🤖 AI Summary
Current evaluations of vision-language-action (VLA) models predominantly rely on inference-centric metrics such as parameter count and FLOPs, which poorly reflect actual execution performance in real-world robotic tasks. This work introduces the first systematic suite of embodied efficiency metrics—including task completion time, trajectory smoothness, cumulative joint rotation, and motion energy consumption—and employs this framework to re-evaluate prominent VLA models. Through comparative experiments involving model compression, token sparsification, action sequence compression, contextual prompting, and supervised fine-tuning, we demonstrate that conventional efficiency optimizations often degrade execution quality, while existing adaptation methods yield only marginal and metric-specific improvements. Our findings advocate a paradigm shift in VLA evaluation from pure inference efficiency toward embodied execution efficiency.
📝 Abstract
Vision-Language-Action (VLA) models have recently enabled embodied agents to perform increasingly complex tasks by jointly reasoning over visual, linguistic, and motor modalities. However, we find that the prevailing notion of ``efficiency'' in current VLA research, characterized by parameters, FLOPs, or token decoding throughput, does not reflect actual performance on robotic platforms. In real-world execution, efficiency is determined by system-level embodied behaviors such as task completion time, trajectory smoothness, cumulative joint rotation, and motion energy.
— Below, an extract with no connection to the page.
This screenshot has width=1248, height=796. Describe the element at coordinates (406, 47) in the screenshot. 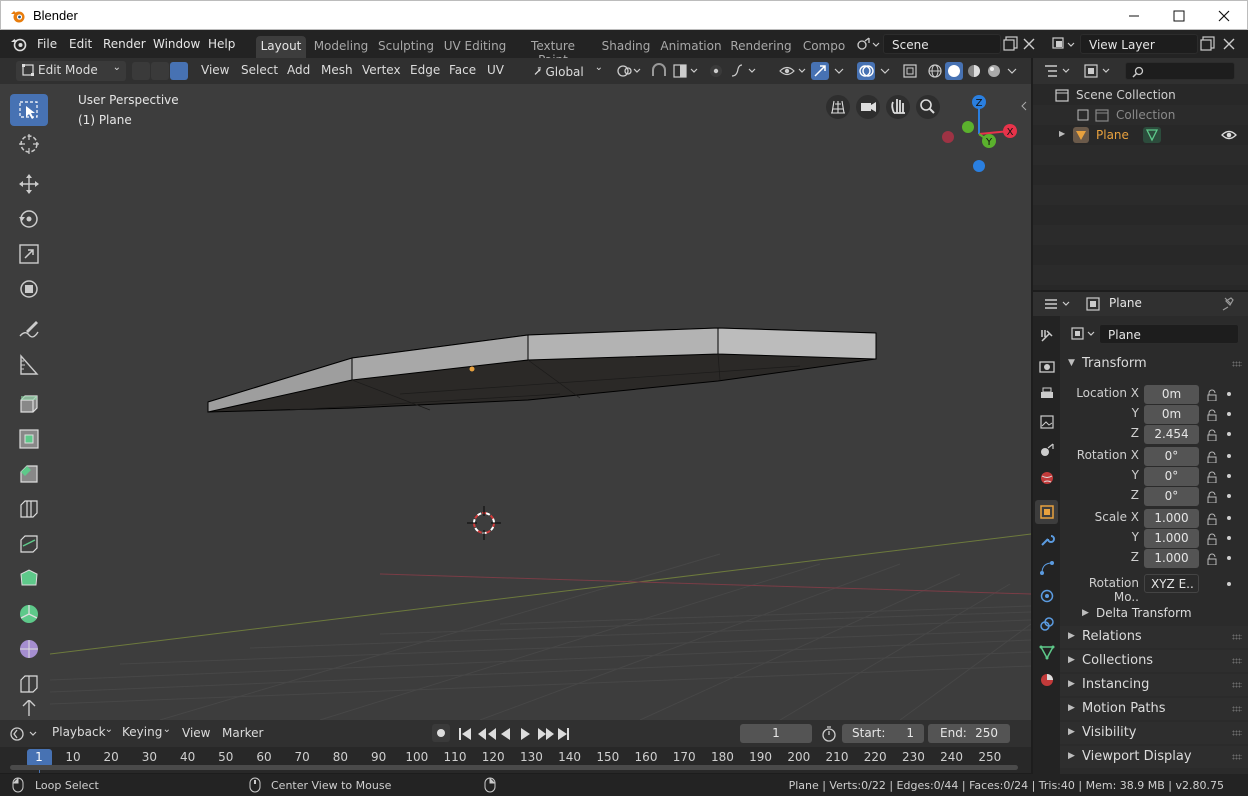

I see `tab-sculpting: Sculpting` at that location.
Through controlled studies across model compression, token sparsification, and action sequence compression, we make several observations that challenge common assumptions. (1) Methods that reduce computation under conventional metrics often increase end-to-end execution cost or degrade motion quality, despite maintaining task success rates. (2) System-level embodied efficiency metrics reveal performance differences in the learned action policies that remain hidden under conventional evaluations. (3) Common adaptation methods such as in-context prompting or supervised fine-tuning show only mild and metric-specific improvements in embodied efficiency. While these methods can reduce targeted embodied-efficiency metrics such as jerk or action rate, the resulting gains may come with trade-offs in other metrics, such as longer completion time. Taken together, our results suggest that conventional inference efficiency metrics can overlook important aspects of embodied execution. Incorporating embodied efficiency provides a more complete view of policy behavior and practical performance, enabling fairer and more comprehensive comparisons of VLA models.